From the tarn we could see another rise, with a rocky ledge, a little one, sticking out of the side. We went on, the last bit we could permit ourselves before we had to turn back, just to sit on the ledge for a while in the sun.

Then we saw ravens, a pair, huge and graceful and majestic, soaring on the wind. After years of looking at crows and rooks and jackdaws, in the most bizarre places, always looking, there they were and it seemed extraordinary that I could have thought that they would be hard to distinguish from other corvids. The flight pattern is terribly distinct. Andy was crying and I nearly was. I felt like I had waited such a long time to see one, and been through so much.
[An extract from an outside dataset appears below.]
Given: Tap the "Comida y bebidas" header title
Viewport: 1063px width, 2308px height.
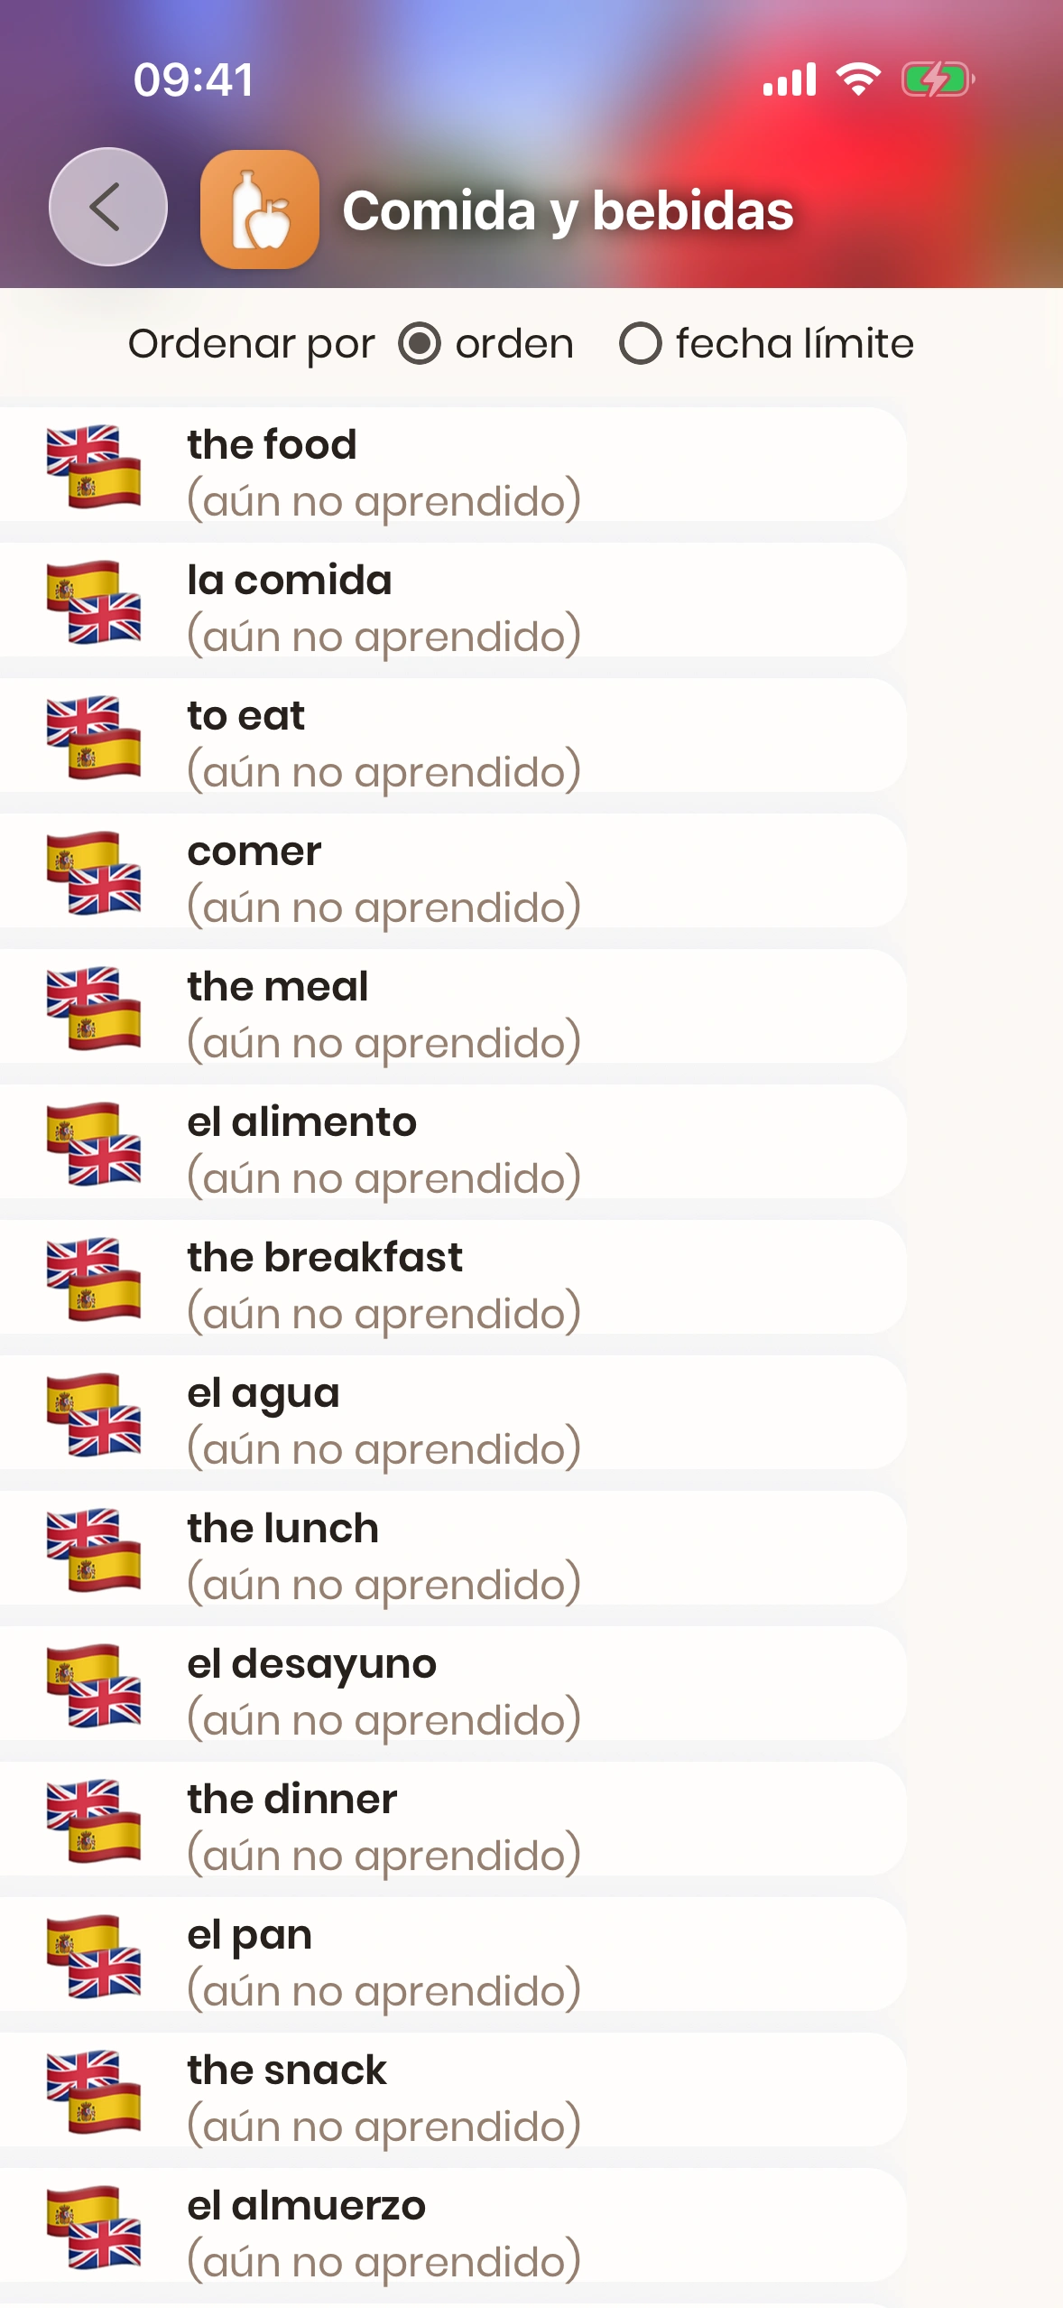Looking at the screenshot, I should pos(568,210).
We didn't really want to go back. I could have walked on, but the others were waiting (in fact Shyrley had SMSed me to find out where the hell we were, but because the phone was buried at the bottom of my pack I didn't hear it). But that made the weekend, above the amazing carved corbels at Kilpeck, above the Templar church. It even made up for spending the day scared to death by Rowan's interesting driving style (I am a poor passenger at the best of times). We were gone for 2 and a half hours, and it didn't even feel like 1.
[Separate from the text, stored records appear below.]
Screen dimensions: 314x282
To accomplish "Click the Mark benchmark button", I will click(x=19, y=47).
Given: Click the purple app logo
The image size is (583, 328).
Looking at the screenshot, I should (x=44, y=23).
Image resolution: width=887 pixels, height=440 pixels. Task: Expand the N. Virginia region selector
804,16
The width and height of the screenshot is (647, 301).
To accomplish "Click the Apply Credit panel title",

That night we lay out and watched the stars, spotting sputniks and giggling about silly things. Andy slept out in his mutant slug bag. The next day we saw another pair of ravens soaring high above the woods of Fiddler's Green. It was as if, having finally seen them, some spell had been broken, they weren't hiding any more. Almost as if Raven had finally said "Alright then, you've waited long enough."

Another church, with a massive hollow yew. It was sensual, the bark both smooth and rough, the living wood growing in luscious curves that begged to be touched, and it did like to be touched. Not climbed, no, it wouldn't have like it if we had tried to climb it, but it did like to be touched, caressed. We ate some of the berries, and it seemed to like that too. They were sweet and sticky and insubstantial yet giggly. Only the seeds are poisonous (but they are very poisonous).
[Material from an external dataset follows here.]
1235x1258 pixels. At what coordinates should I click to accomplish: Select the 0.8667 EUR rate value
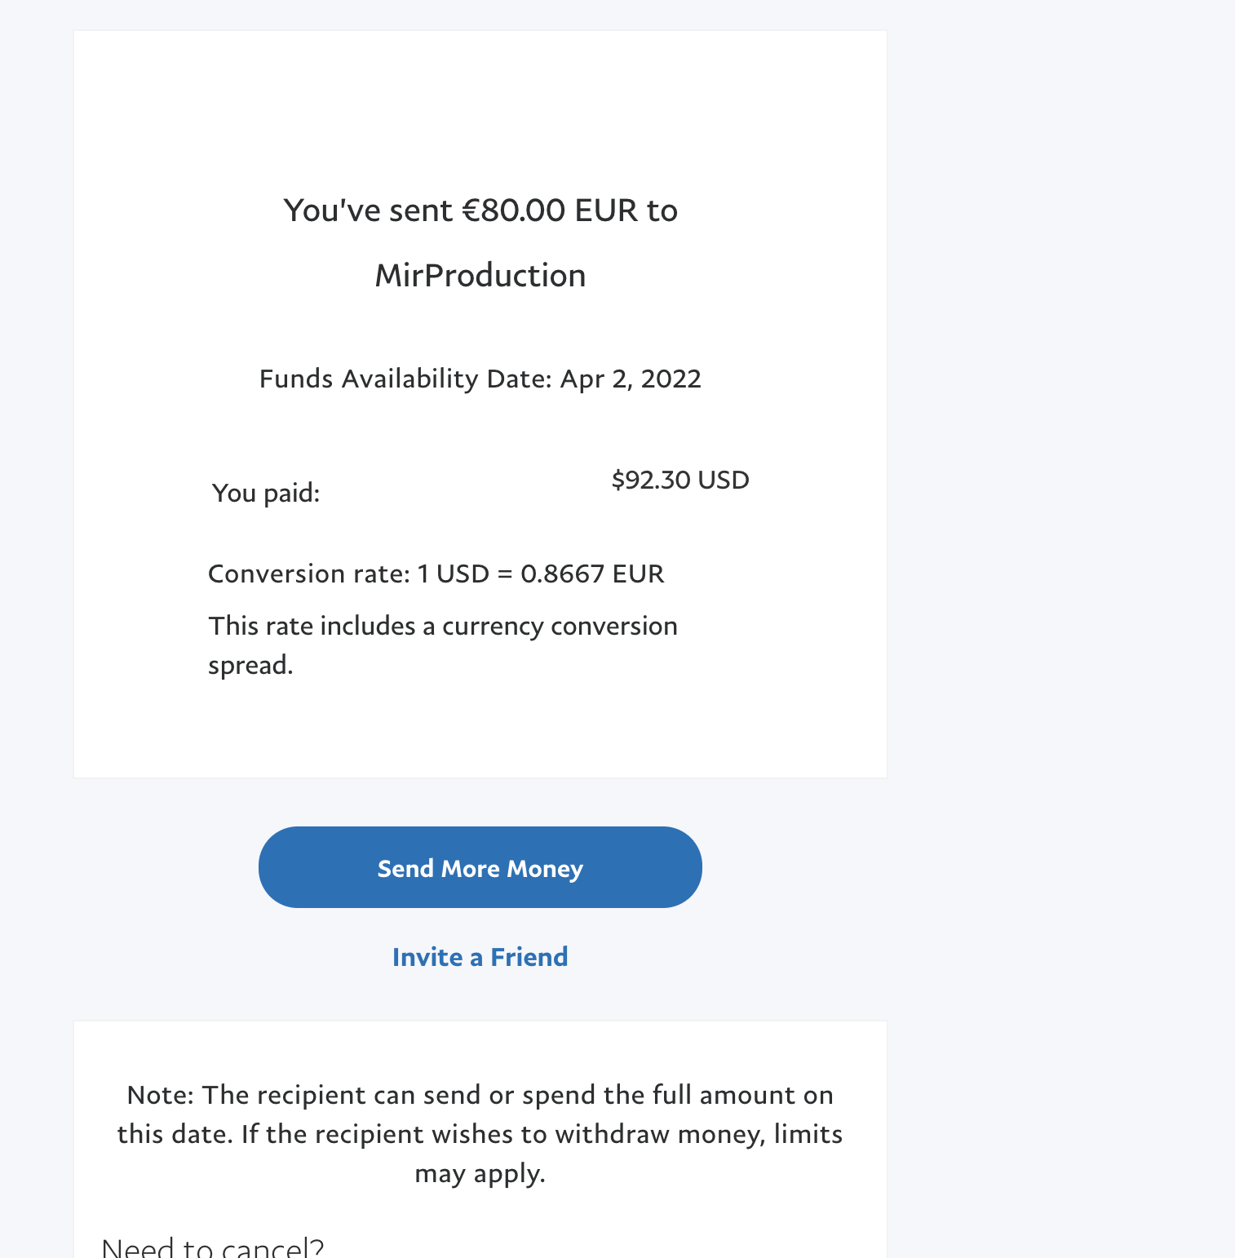click(592, 574)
We had a pub lunch, watching a buzzard glide around overhead, mewling like it had lost something, then Shyrley went home while we sat around like stuffed lions for a while. Rowan mentioned the National Birds of Prey Centre that was nearby and we decided to stop on the way home, after visiting the Weston's Cider Mill, which was where Rowan left us.

I found myself unbelievably moved by the sheer presence of the birds. And, of course, to round it all off, they had ravens - one of them was Loki, who stars in the BBC programme about ravens. The other two were called Thought and Memory - they were the only ones named on the board, those two, and when I told one of the staff that one of them was Loki he seemed amazed I had recognised him. Not obsessed at all, not me, no. That did it for me, seeing them. It was almost too much to be so close after all that had happened over the weekend.

When I had that dream about becoming a raven, I had never seen a decent picture of one, had never seen a film about them, but I had every detail right except the size - the one in the dream was much, much bigger. I could have watched and listened to them for hours, days.

All the birds were gorgeous though, from the impossibly cute baby wood owl (Edison) to the captivating secretary bird (Precious). Andy said the woman who runs the centre reminded him of me so much it was frightening. I was reminded of how much falconry has always appealed to me, was terribly impressed by the way they treated the birds like people, talked to them like people. I asked about how one goes about getting involved, and Jemima told me that the best way is to volunteer at a centre, asked where I live, and then told me she can make Oxford in an hour and 15 minutes. Andy reckoned that it was an invitation.

I might just have to try it, despite the petrol.